Questo senso di responsabilità, che molti hanno perfino giudicato eccessivamente prono alle decisioni del governo, è stato ripagato da quest’ultimo trattando la Chiesa italiana come il meno importante fra gli esercizi commerciali. “Si riparta gradualmente”, questo il senso del provvedimento contenente le indicazioni per la cosiddetta fase due presentato dal Presidente del Consiglio Giuseppe Conte in Tv la sera di domenica 26 aprile, “per quanto riguarda le celebrazioni religiose si deve aspettare perché sono troppe le criticità rilevate dal Comitato tecnico scientifico”.
Così, con queste dichiarazioni, l’equilibrio fra diritto alla salute e diritto alla libertà religiosa e di culto si è rotto. E I vescovi hanno denunciato questa frattura.

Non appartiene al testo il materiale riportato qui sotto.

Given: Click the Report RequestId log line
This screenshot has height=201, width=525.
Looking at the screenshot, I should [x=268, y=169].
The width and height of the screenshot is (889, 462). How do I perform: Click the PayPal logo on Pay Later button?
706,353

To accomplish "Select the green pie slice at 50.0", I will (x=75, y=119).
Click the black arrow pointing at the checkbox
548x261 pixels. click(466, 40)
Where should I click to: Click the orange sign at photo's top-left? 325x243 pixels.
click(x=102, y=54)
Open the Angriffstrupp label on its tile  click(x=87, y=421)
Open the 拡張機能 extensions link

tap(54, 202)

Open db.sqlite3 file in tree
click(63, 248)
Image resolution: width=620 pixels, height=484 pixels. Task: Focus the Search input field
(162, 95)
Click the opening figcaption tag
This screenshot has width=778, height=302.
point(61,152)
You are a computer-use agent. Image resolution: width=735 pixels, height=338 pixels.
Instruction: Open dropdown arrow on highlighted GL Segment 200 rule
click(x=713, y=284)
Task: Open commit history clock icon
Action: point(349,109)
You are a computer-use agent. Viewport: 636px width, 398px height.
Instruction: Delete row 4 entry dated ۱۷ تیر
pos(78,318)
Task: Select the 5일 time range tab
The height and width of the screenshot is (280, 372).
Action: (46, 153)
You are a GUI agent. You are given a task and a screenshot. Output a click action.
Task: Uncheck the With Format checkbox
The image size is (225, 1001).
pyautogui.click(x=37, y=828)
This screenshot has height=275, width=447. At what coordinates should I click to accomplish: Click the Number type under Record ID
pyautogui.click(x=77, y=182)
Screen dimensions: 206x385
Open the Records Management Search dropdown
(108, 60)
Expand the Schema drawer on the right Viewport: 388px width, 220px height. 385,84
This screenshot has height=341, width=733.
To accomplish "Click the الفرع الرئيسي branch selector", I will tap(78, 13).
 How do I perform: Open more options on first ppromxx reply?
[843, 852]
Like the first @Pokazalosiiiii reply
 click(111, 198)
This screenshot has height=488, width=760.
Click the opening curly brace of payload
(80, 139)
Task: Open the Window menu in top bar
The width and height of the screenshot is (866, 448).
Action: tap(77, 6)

Purtroppo il governo italiano ha dimostrato in questo frangente di considerare la Messa come uno sfizio del cittadino un po’ fragile dal punto di vista psicologico, che una volta alla settimana o anche quotidianamente ha bisogno di cercare un conforto spirituale. Ma così non è. E allora bisognerà riprendere la trattativa ricordando la centralità del culto nella vita pubblica di una nazione.